European Council 10 to 11 December 2009

Thursday 10 and Friday 11 December 2009, the European Council will convene in Brussels, the last summit under the Swedish presidency of the Council of the European Union, but the first under its new Rules of Procedure.

Some proclaimed that the Lisbon Treaty ushered in a new era for an EU, “in which decisions are taken as openly as possible and as closely as possible to the citizen” (Article 1 TEU), and that “(t)he functioning of the Union shall be founded on representative democracy”.


Openness and representative democracy in secret, without (public) votes



The expectations concerning transparency and representative democracy (as understood by most people) are somewhat tempered by the new Rules of Procedure of the European Council (OJEU 2.12.2009 L 315/51):

“Meetings of the European Council shall not be public.” Article 4(3).

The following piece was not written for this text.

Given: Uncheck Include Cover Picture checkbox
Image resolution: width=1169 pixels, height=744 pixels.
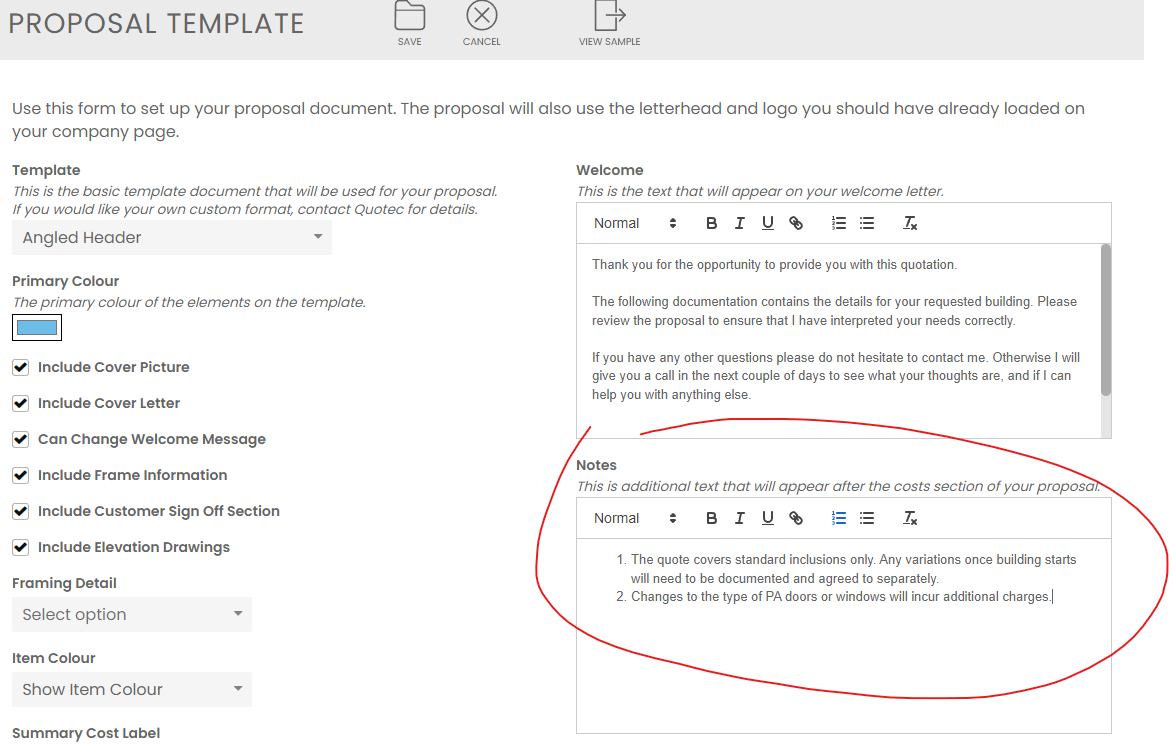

“Except where the Treaties provide otherwise, decisions of the European Council shall be taken by consensus.” Article 6(1), reiterating Article 15(4) TEU.

“In cases where, in accordance with the Treaties, the European Council adopts a decision, the European Council may [not shall] decide, in accordance with the voting arrangement applicable for the adoption of that decision, to make public the results of votes, as well as the statements in its minutes and the items in those minutes relating to the adoption of that decision.” Article 10(1).

“Without prejudice to the provisions on public access to documents, the deliberations of the European Council shall be covered by the obligation of professional secrecy, except insofar as the European Council decides otherwise.” Article 11, first subparagraph.


In other words, openness and representative democracy will be practiced in secret, under the obligation of professional secrecy, as a rule without votes, and the exceptional votes just possibly made public.

The heads of state or government have national – not EU-wide – mandates.

Is our European Union open and democratic? Is it our union, or theirs?